Chronic lymphocytic leukemia, or C.L.L., is a common blood cancer. It is typically indolent, initially, but then it can accelerate, causing debility and death as it clogs the liver, spleen, and bone marrow, choking off the normal production of blood cells. The classic approach to treating C.L.L. is to poison malignant cells with chemotherapy, a treatment with modest benefit, whose effects usually wane over the course of a year or so. In the past decade, scientists have been exploring how cells communicate with one another, receiving signals from outside, and transmitting them, through a cascade of molecules, into their interiors. Targeting these molecules can make a treatment more specific and less toxic. In December, in the New England Journal of Medicine, a group of oncologists reported the success of such a strategy with C.L.L. They demonstrated that a drug called ibrutinib, which interferes with the signaling molecule, BTK, produced impressive remissions in patients with C.L.L. The effects also tended to last beyond the end of the clinical trial, with rare relapses. A challenge with many cancers is that they have redundant systems of communication; when one pathway is severed, another can still pass along the messages that allow the cancer to grow and divide. Sometimes, though, as in the case of ibrutinib, disconnecting a single network leads to dramatic improvement. Dramatic improvement in the treatment of any cancer is a good thing in my book!
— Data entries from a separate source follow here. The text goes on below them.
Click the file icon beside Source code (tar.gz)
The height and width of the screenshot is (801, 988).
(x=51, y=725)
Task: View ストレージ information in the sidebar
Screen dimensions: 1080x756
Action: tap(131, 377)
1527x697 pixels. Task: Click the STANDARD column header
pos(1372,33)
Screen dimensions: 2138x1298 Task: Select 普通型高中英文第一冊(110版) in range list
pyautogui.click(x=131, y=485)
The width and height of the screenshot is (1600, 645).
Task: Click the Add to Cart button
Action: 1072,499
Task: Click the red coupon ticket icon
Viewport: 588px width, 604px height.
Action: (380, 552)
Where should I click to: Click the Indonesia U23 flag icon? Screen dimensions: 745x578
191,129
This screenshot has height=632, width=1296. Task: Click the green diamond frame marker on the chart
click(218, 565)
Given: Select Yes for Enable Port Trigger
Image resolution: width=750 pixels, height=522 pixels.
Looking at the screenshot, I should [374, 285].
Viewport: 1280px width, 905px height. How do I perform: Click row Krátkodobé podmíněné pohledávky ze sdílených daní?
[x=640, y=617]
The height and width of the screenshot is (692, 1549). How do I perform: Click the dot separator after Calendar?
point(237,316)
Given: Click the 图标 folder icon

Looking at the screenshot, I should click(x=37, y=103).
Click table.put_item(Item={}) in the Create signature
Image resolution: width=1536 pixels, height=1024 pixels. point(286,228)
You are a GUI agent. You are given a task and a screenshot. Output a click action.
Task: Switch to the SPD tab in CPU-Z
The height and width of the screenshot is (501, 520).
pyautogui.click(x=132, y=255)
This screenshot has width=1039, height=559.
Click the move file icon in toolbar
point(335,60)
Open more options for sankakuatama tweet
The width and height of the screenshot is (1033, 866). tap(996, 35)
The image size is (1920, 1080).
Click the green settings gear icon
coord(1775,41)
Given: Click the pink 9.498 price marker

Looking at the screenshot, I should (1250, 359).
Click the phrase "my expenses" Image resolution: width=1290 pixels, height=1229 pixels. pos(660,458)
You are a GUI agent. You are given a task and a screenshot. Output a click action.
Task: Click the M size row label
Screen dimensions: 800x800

A new, painless, more accurate, faster, and significantly less expensive blood testing method has been developed by the company, Theranos. Gone are the big needles and vials, replaced instead by a proprietary software and hardware technology that uses a mere drop of blood from the end of your finger! The blood sample is wicked into a special nanotainer, which holds the equivalent amount of a raindrop. It's then shipped to a special CLIA-certified laboratory, where hundreds of different tests can now be performed from that one drop of blood, from standard cholesterol checks to sophisticated genetic analyses. Blood results are then sent back to the requesting physician in a matter of hours. When further testing is needed, it can be done immediately, again with the same tiny blood sample. This new testing, which can be collected at a local participating pharmacy as well as a doctor's office, comes at a mere fraction of the cost of traditional blood testing methods. In some cases, these new tests will cost as little as 10 percent of the traditional Medicare reimbursement. That IS good news!